[Saved entries]
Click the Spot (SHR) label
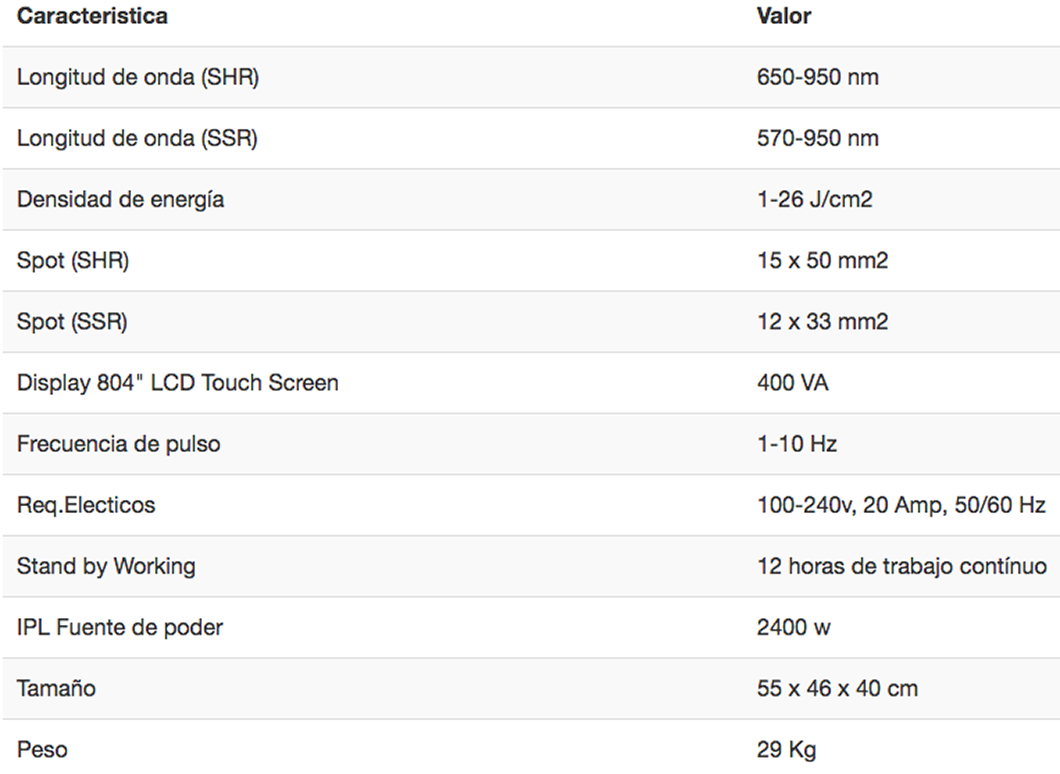1060x774 pixels. 73,261
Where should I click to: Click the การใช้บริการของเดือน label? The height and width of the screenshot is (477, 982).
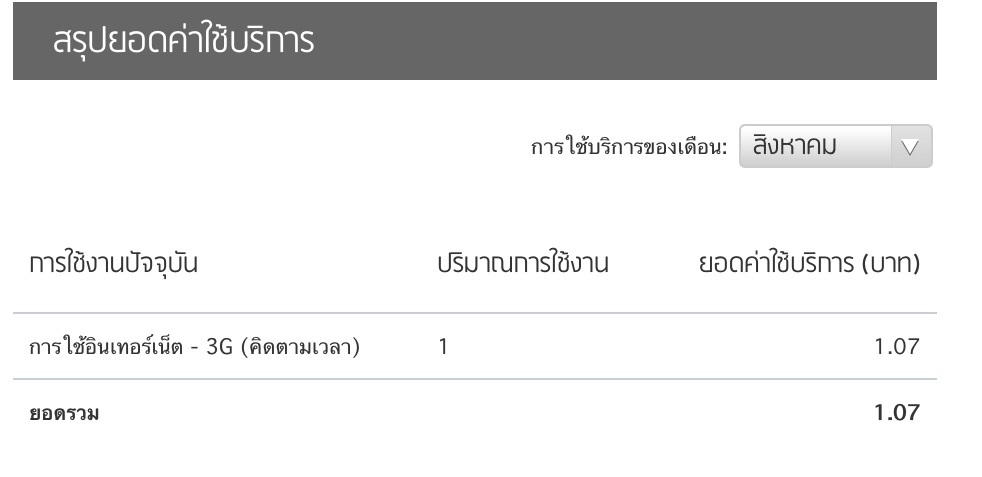click(629, 148)
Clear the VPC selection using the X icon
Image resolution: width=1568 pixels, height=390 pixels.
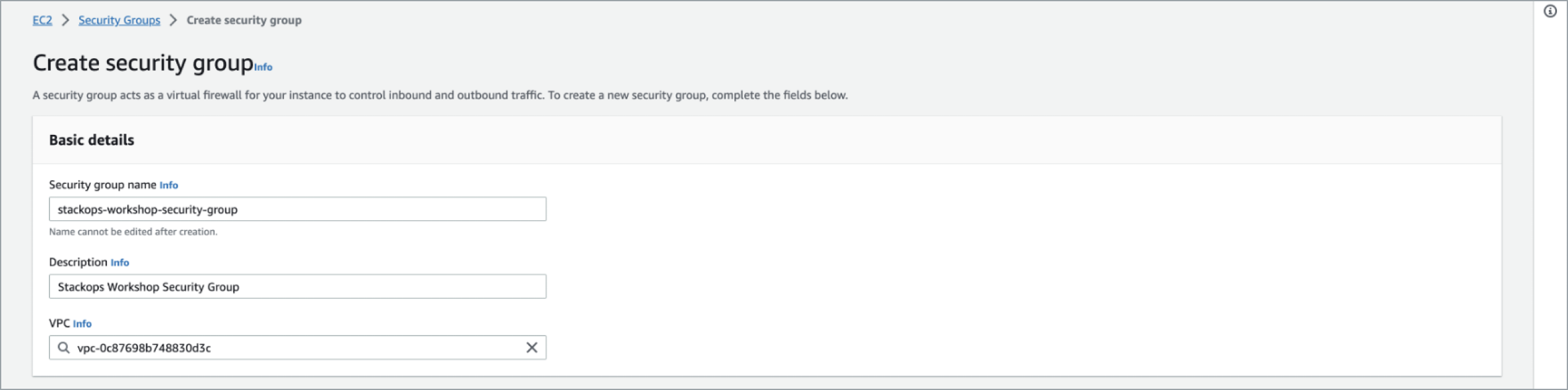(532, 347)
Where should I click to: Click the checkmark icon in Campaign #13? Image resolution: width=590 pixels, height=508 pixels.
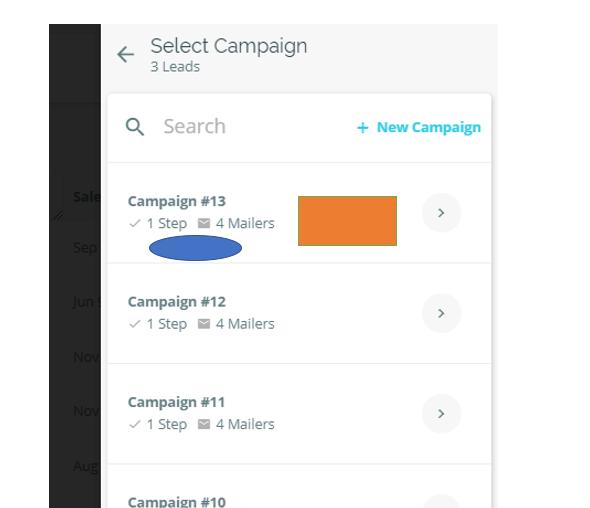pyautogui.click(x=135, y=224)
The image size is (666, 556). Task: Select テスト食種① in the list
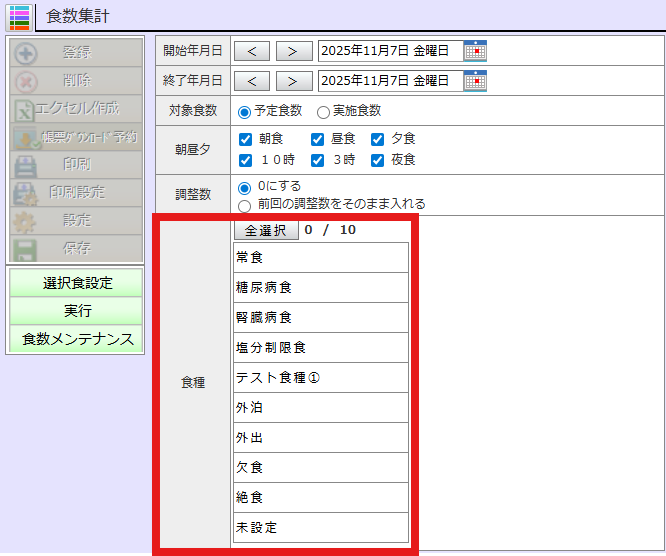click(320, 377)
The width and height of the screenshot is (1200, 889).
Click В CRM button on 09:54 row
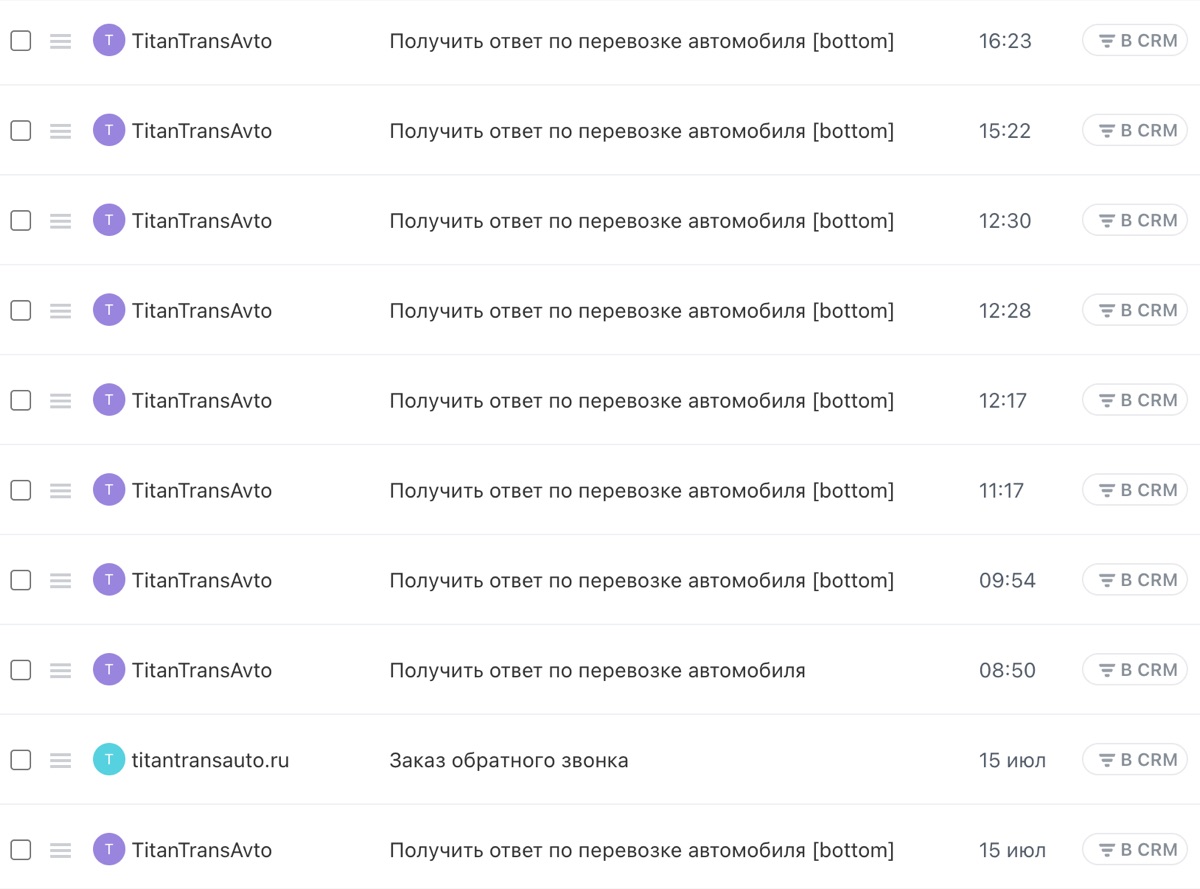[x=1135, y=580]
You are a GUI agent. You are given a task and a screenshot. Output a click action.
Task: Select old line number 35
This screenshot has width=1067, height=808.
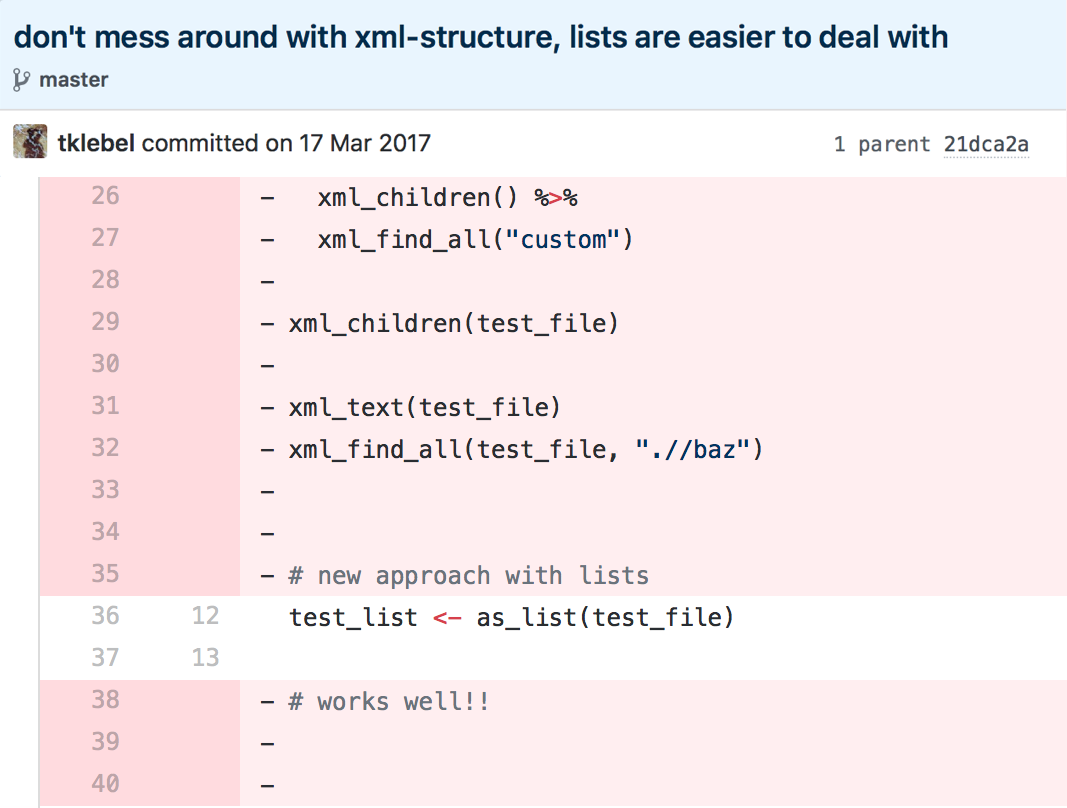[x=105, y=574]
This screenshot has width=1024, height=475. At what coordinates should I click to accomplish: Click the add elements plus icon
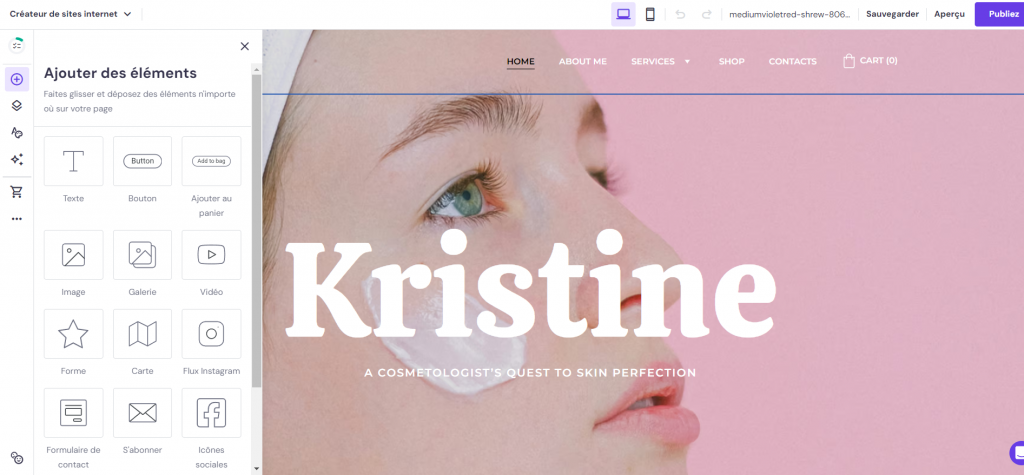tap(16, 79)
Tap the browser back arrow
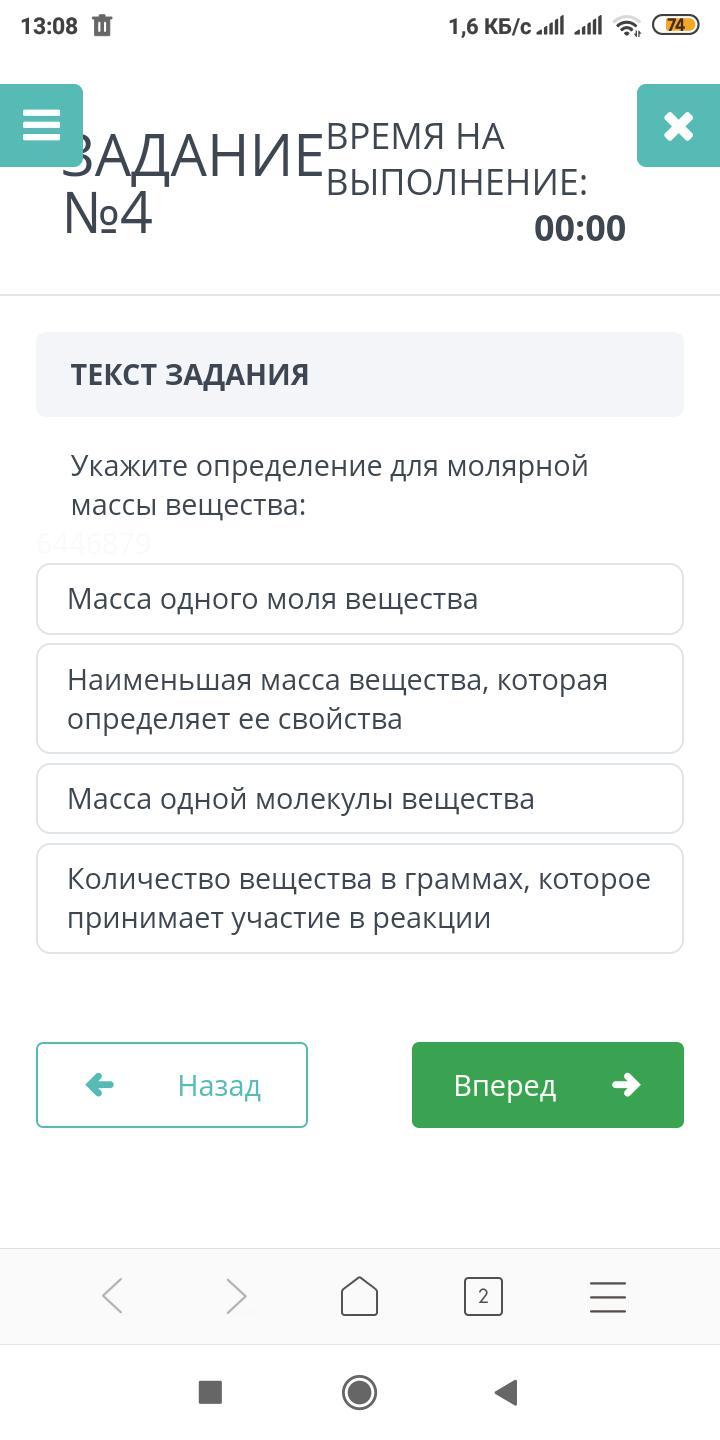Image resolution: width=720 pixels, height=1440 pixels. pyautogui.click(x=112, y=1297)
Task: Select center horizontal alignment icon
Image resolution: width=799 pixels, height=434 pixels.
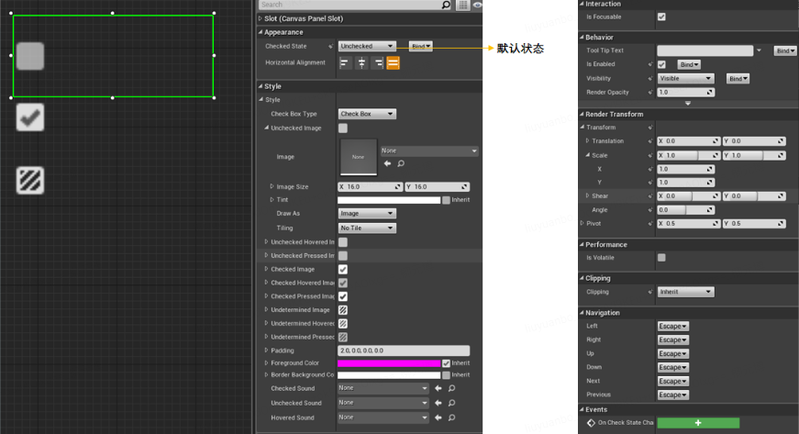Action: click(361, 63)
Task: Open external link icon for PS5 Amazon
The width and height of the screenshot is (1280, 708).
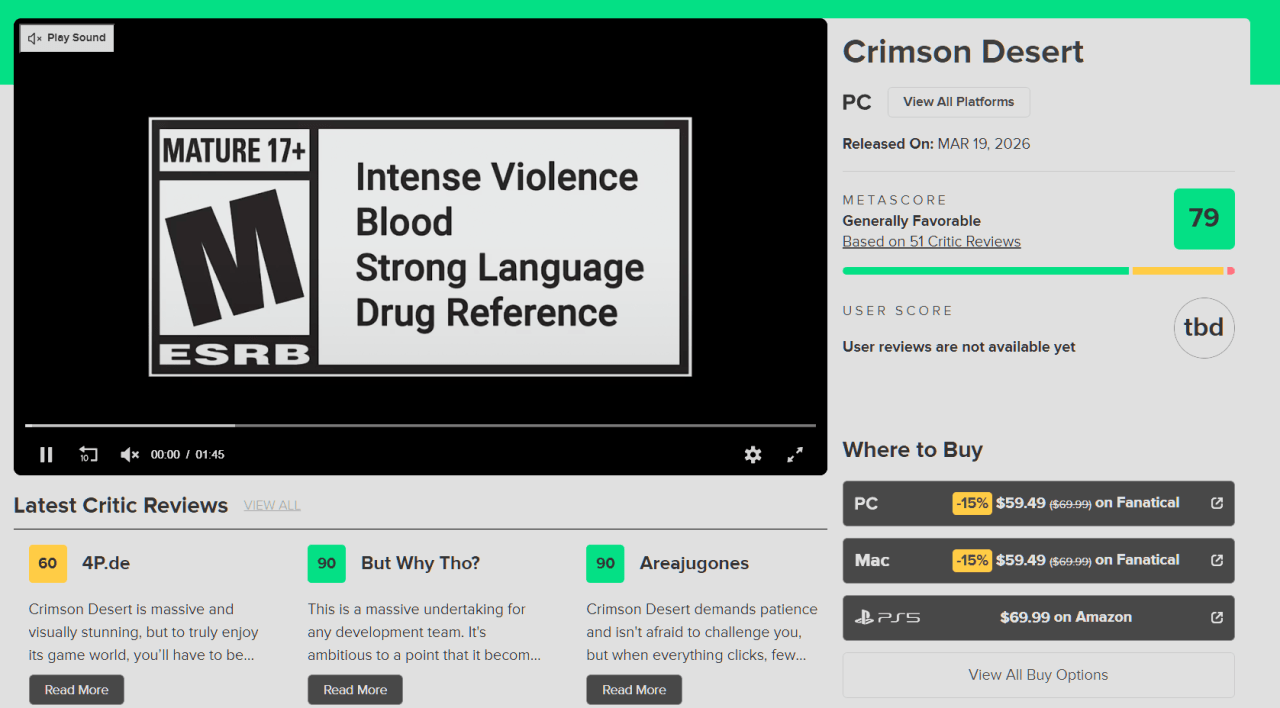Action: [x=1217, y=618]
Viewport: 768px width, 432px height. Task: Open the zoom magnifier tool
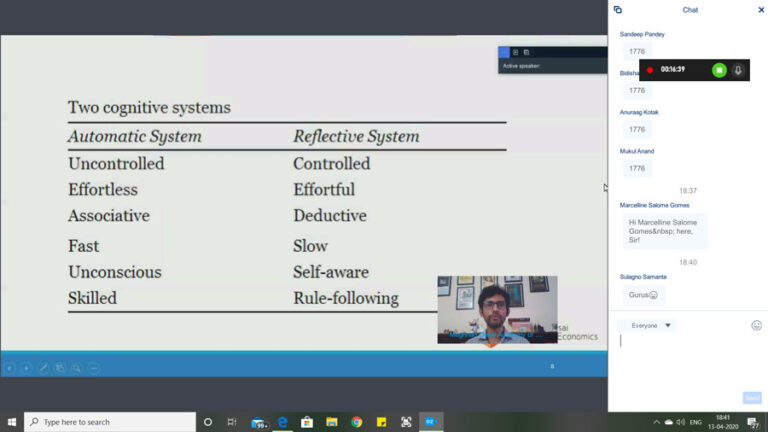tap(77, 368)
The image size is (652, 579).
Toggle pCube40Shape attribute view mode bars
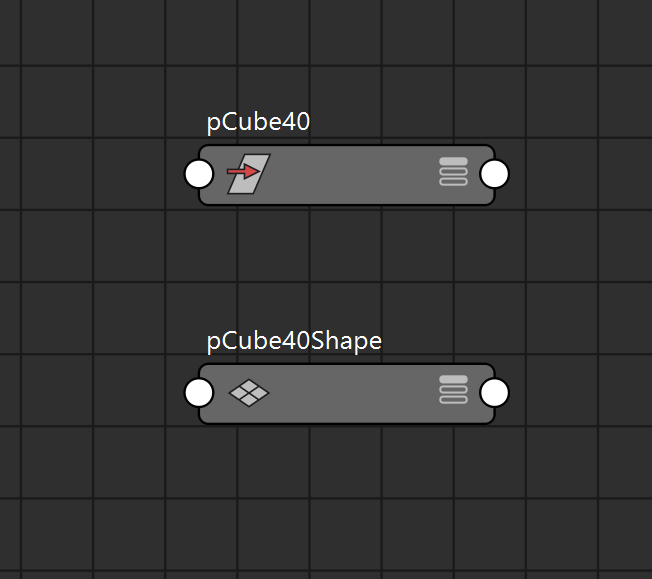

# EXERCISE
In the copy, include every entry above exactly and leave out each picture.

# SOLUTION TO THIS PROBLEM
Click the Spot (SHR) label
1060x774 pixels. 73,261
Where should I click to: Click the การใช้บริการของเดือน label? The height and width of the screenshot is (477, 982).
click(629, 148)
Clear the VPC selection using the X icon
Image resolution: width=1568 pixels, height=390 pixels.
(532, 347)
Where should I click to: Click the checkmark icon in Campaign #13? Image resolution: width=590 pixels, height=508 pixels.
pyautogui.click(x=135, y=224)
The image size is (666, 556). Task: Select テスト食種① in the list
click(320, 377)
The width and height of the screenshot is (1200, 889).
Click В CRM button on 09:54 row
[x=1135, y=580]
You are a GUI agent. You are given a task and a screenshot. Output a click action.
Task: Select old line number 35
This screenshot has width=1067, height=808.
[x=105, y=574]
This screenshot has width=1024, height=475. At what coordinates should I click to accomplish: Click the add elements plus icon
tap(16, 79)
Tap the browser back arrow
Image resolution: width=720 pixels, height=1440 pixels. pyautogui.click(x=112, y=1297)
Task: Select center horizontal alignment icon
Image resolution: width=799 pixels, height=434 pixels.
Action: click(361, 63)
Task: Open external link icon for PS5 Amazon
The width and height of the screenshot is (1280, 708).
Action: [x=1217, y=618]
Viewport: 768px width, 432px height. Task: Open the zoom magnifier tool
tap(77, 368)
The image size is (652, 579).
Toggle pCube40Shape attribute view mode bars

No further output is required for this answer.